- [DOCUMENT]
On Fri, Mar 29, 2013 at 11:00 AM, James Carpenter <nawkboy at gmail.com> wrote:
> Looks like the idea of using a custom command is a better approach then.

I'm not sure why you think that.  The only kinds of archives whose
file types are ambiguous from the name, are sdist, bdist_dumb, and
random raw source dumps.  Everything else has a unique extension like
.egg, .exe, .msi, rpm, etc.  If you have a .zip, .tar.gz, .tgz, or
some other archive name, you can find out if it's an sdist by
inspecting its contents as I described.  And if it's not an sdist, you
can usually tell if it's a raw source dump by checking for a setup.py
in the archive root or a depth-1 subdirectory off the root.  (That's
what easy_install does, anyway, when it's given an archive it doesn't
know what to do with.)

- [MATERIAL]
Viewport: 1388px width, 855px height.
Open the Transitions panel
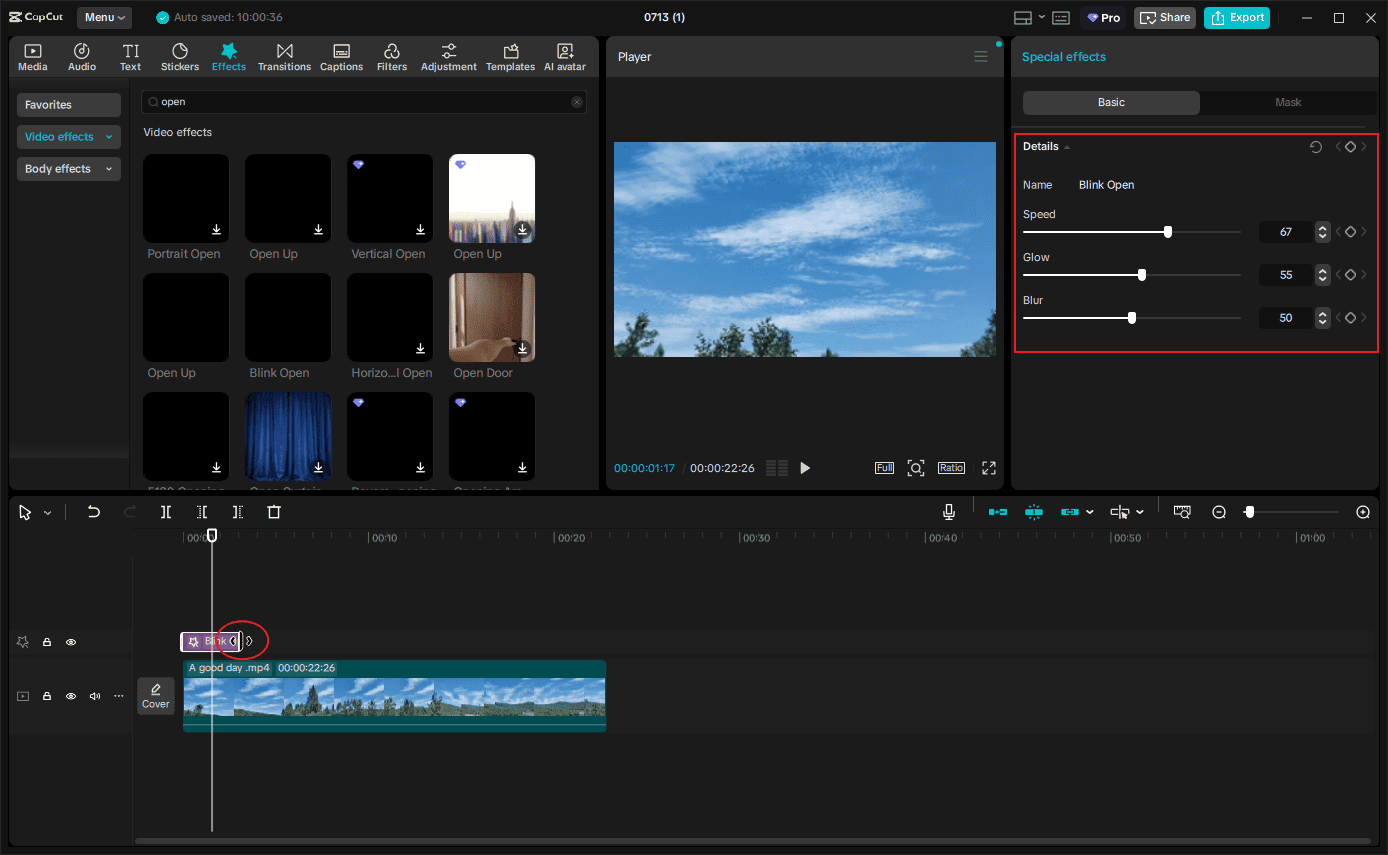[284, 57]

- [EXERCISE DESCRIPTION]
Answer these from the email reply above:
(a) Which kinds of archives does it say have file types that are ambiguous from the name?
(b) What does it say to check for to tell whether an archive is a raw source dump?
(c) Which tool does it say does that check, and when?

- [OUTPUT FOR THIS EXERCISE]
(a) sdist, bdist_dumb, and random raw source dumps.
(b) A setup.py in the archive root or in a depth-1 subdirectory off the root.
(c) easy_install, when it's given an archive it doesn't know what to do with.